İslam tarihinin dönüm noktası Nizamiye Medresesi
Orta Çağ İslam dünyasının en önemli eğitim-öğretim kurumlarından olan Nizamiye Medreseleri, Büyük Selçuklu veziri Nizamülmülk tarafından devrin zararlı düşüncelerine karşı İslam itikadını korumak amacıyla kuruldu. Teşkilat ve müfredatıyla bir dönüm noktası teşkil eden Nizamiye Medresesi'ninden Salerno, Paris ve Oxford gibi Batı'da kurulan üniversiteler de etkilendi.
Nizamülmülk, Büyük Selçuklu Devleti sultanlarından Alp Arslan ve oğlu Melikşah'ın 1063'ten 1092'ye kadar vezirliğinden yapan, büyük bir devlet adamıdır. Asıl adı Hâce Kıvâmüddîn Ebû Ali Hasan bin Ali'dir. 1018 yılında İran'ın Tûs şehrinde doğdu ve 1092 yılında Nihavend'de, Hasan Sabbah'ın fedaisi bir Batinî tarafından şehit edildi.
Orta Çağ İslam dünyasının en önemli eğitim-öğretim kurumlarından olan Nizamiye Medreselerinin kurucusu olan Nizâmülmülk, 1063'ten 1092'ye kadar Büyük Selçuklu Devleti'nin vezirliğini yaptı. Sultan Alparslan'ın Malazgirt Savaşı hariç bütün seferlerine katıldı, savaşların kazanılmasında ve devlet yönetiminde önemli bir rol oynadı.

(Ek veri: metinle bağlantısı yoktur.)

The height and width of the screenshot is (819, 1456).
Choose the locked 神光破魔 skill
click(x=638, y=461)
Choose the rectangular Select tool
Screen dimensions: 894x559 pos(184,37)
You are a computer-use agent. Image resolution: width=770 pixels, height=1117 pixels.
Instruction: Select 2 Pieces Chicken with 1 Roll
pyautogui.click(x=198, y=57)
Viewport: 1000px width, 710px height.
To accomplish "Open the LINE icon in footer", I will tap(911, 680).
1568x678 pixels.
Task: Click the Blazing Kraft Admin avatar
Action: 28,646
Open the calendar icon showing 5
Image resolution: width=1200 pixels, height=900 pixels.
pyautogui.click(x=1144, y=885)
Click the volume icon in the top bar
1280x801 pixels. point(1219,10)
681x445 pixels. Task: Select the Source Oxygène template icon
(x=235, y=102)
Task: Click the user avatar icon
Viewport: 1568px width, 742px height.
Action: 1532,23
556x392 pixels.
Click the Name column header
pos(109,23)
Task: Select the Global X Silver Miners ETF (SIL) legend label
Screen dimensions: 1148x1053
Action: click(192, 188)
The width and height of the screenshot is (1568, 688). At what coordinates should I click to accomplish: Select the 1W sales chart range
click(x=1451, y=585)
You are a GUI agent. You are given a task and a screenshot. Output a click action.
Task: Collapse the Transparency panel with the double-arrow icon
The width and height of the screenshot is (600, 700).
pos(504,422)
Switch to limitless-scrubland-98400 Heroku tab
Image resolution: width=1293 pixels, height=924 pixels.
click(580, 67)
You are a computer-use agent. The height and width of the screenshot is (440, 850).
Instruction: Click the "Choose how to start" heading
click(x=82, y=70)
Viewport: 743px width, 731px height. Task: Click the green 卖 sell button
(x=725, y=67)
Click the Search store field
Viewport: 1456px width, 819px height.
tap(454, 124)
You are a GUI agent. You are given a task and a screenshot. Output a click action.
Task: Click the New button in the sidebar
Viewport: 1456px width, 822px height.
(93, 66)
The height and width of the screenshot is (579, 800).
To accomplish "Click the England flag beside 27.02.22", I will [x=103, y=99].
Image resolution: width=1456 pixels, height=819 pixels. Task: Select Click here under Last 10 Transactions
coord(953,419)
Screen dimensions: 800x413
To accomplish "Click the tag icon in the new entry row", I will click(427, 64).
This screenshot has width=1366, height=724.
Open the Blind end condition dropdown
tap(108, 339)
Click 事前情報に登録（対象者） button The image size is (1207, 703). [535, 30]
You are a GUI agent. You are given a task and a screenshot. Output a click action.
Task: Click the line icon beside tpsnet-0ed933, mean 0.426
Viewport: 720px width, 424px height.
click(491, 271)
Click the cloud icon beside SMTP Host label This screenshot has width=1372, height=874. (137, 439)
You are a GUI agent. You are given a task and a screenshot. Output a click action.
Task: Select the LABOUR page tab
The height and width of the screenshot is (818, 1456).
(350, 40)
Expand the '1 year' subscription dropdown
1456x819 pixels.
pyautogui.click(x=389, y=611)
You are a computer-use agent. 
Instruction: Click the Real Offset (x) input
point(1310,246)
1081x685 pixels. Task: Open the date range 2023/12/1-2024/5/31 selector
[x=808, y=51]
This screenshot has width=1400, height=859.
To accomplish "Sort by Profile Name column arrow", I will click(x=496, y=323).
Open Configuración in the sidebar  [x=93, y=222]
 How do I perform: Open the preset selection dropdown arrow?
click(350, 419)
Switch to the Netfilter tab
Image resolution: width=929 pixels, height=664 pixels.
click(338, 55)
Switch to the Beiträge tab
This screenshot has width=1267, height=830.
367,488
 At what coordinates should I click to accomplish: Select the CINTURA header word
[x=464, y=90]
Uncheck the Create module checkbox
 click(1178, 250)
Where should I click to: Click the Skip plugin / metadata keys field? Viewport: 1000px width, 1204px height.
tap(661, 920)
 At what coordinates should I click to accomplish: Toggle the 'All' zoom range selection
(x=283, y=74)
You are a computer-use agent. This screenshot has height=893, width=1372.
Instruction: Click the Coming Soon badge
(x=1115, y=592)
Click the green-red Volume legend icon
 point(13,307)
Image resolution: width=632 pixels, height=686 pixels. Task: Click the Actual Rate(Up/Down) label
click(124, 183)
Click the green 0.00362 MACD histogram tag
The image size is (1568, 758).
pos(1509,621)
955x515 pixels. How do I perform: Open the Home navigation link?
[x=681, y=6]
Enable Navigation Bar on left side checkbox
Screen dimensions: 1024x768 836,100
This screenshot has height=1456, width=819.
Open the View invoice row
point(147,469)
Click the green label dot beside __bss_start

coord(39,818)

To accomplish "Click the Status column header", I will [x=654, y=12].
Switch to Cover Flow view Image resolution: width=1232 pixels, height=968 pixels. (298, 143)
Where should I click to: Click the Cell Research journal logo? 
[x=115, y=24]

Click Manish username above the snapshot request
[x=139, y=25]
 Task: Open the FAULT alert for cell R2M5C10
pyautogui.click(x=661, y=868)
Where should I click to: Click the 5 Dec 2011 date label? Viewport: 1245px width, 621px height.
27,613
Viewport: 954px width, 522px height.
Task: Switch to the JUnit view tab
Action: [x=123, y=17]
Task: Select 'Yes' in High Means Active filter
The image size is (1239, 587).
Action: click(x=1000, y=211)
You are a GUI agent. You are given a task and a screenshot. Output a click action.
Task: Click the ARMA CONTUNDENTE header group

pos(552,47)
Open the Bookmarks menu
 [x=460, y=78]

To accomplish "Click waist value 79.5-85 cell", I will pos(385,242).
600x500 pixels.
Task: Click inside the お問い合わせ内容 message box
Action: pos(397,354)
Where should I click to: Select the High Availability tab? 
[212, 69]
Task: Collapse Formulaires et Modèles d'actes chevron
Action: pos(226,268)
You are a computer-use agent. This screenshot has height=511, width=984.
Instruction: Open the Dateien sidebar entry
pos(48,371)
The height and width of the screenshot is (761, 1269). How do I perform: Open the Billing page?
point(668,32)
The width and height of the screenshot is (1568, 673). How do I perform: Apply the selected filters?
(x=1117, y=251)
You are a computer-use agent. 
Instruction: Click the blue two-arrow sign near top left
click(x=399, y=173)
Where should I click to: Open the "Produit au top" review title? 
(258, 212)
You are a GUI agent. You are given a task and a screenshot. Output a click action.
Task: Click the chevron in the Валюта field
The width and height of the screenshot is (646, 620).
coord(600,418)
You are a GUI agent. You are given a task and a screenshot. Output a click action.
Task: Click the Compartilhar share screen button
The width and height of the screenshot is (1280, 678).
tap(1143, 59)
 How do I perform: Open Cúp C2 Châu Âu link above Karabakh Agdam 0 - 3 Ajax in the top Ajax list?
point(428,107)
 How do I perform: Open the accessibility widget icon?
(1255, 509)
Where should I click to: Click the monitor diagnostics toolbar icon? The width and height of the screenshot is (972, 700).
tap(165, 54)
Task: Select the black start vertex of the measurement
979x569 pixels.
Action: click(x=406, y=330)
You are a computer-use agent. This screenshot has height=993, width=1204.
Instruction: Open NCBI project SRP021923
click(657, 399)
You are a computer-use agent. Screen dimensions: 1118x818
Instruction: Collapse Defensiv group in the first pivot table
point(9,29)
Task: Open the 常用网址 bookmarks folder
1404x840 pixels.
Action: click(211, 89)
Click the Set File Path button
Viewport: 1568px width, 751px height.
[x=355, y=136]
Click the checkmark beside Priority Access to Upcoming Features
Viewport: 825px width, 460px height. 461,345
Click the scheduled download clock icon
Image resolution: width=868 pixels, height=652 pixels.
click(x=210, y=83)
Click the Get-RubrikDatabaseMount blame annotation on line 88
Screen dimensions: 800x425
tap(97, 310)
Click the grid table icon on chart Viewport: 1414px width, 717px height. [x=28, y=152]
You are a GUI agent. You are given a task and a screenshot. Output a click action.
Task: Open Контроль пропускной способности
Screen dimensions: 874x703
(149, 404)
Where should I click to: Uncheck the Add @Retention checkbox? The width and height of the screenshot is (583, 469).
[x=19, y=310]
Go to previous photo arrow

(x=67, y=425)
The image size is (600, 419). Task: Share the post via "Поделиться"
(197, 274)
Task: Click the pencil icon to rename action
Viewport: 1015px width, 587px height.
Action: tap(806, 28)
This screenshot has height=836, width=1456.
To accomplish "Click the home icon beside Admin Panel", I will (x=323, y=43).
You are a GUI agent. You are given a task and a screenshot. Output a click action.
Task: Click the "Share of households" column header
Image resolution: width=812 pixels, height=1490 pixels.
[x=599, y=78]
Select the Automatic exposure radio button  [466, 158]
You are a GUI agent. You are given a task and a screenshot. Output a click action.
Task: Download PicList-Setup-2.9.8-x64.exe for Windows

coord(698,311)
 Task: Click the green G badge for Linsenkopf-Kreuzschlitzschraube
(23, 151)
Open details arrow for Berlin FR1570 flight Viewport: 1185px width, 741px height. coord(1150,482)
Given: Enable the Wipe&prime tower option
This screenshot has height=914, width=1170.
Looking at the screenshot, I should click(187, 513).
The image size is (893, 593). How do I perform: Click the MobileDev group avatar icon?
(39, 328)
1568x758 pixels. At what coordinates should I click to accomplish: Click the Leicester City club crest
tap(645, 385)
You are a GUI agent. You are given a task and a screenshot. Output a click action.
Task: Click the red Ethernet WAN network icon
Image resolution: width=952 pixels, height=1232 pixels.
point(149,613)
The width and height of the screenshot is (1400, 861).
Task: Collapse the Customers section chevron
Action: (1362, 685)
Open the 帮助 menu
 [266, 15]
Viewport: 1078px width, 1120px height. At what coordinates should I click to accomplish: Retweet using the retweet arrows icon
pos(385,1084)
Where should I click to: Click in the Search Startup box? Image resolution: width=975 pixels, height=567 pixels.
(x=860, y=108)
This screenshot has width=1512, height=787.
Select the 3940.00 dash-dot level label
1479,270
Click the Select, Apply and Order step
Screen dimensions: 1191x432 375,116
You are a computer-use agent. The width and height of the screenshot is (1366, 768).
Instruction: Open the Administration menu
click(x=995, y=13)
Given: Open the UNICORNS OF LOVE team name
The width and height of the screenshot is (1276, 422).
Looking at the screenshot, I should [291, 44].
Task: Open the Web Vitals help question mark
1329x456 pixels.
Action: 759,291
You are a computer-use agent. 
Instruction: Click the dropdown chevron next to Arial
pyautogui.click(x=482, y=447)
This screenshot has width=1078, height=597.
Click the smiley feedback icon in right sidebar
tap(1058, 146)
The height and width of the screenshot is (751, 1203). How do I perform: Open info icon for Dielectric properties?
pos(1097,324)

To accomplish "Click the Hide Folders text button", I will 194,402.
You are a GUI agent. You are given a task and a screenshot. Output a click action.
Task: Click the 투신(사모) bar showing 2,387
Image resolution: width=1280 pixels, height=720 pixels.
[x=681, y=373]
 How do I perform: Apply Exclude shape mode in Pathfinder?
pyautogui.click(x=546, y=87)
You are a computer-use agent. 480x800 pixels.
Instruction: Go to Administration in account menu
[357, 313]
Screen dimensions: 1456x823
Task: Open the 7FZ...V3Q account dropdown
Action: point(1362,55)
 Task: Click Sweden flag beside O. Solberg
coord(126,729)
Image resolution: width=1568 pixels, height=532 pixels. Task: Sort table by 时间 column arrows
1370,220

Nizâmülmülk'ün adından dolayı Nizamiye adını alan bu medreseler, Sünnî İslam dünyası adına ciddi tehlike oluşturan Râfızî-Bâtınî düşünceyle siyasî ve askerî sahada olduğu gibi ilmî sahada da mücadele etmek ve devlet görevlileri yetiştirmek amacıyla kurulmuş müesseselerdi. Ayrıca okumaya imkânı olmayan fakir öğrencilerin de okumalarını sağlamak için kuruldu.
Bazılarınca, Nizamiye Medreseleri'nin İslam tarihinde ilk medreseler olduğu iddia edilirse de bu doğru değildir. Zira Tuğrul Bey döneminde medreselerin varlığı bilinir. Bağdat Nizamiye Medresesi'nin dünyadaki yaygın şöhreti ve öncekilerden farklı olarak devlet himayesinde kurulması, bu fikrin ortaya çıkmasına sebep oldu.
Nizâmülmülk, halkı Şiî-Bâtınî düşünceye karşı korumak ve Ehl-i Sünnet akîdesini güçlendirmek için ülkenin her tarafında medreseler açmaya karar verdi ve Sultan Alparslan'ı bu medreselerin açılması hususunda teşvik etti. Bu teşvikler neticesinde ülkenin pek çok yerinde açılan Nizamiye Medreseleri'nin en ünlüsü Bağdat Nizamiye Medresesi'dir. Burası, Nizâmülmülk tarafından yaptırılan medreselerin en meşhuru ve önemlisi olmasına rağmen en eskisi değildir. Bu medresenin plana uygun ve sağlam bir şekilde yapılması için Bağdat Amîdi Ebu Sa'd el-Kâşî görevlendirilir. Hocaların ve öğrencilerin ders okuma, yeme-içme ve barınma ihtiyaçlarını karşılayacak şekilde planlanan medrese için Dicle Nehri'nin doğu yakasında uygun bir arazi seçilir ve üzerindeki meskenler istimlâk edilir. Kasım 1065'te başlayan inşaat, 60 bin dinar sarfıyla iki yılda tamamlanır.
Medresenin açılışı 22 Eylül 1067 tarihinde halifenin de katıldığı muhteşem bir merasimde oldu. Açılışa devlet erkânı, ulema ve her tabakadan halk katıldı. Ancak Nizâmülmülk'ün, adına medreseyi inşa ettirdiği ve burada ders vermesi için daha önceden anlaştığı Ebû İshak eş-Şirâzî açılışa gelmediği gibi bütün aramalara rağmen bulunamadı da. Sonradan öğrenilir ki Şirazî, 'bu medrese halktan gasp edilen araziler üzerinde kurulduğu' söylentiler sebebiyle açılışa gelmemiştir.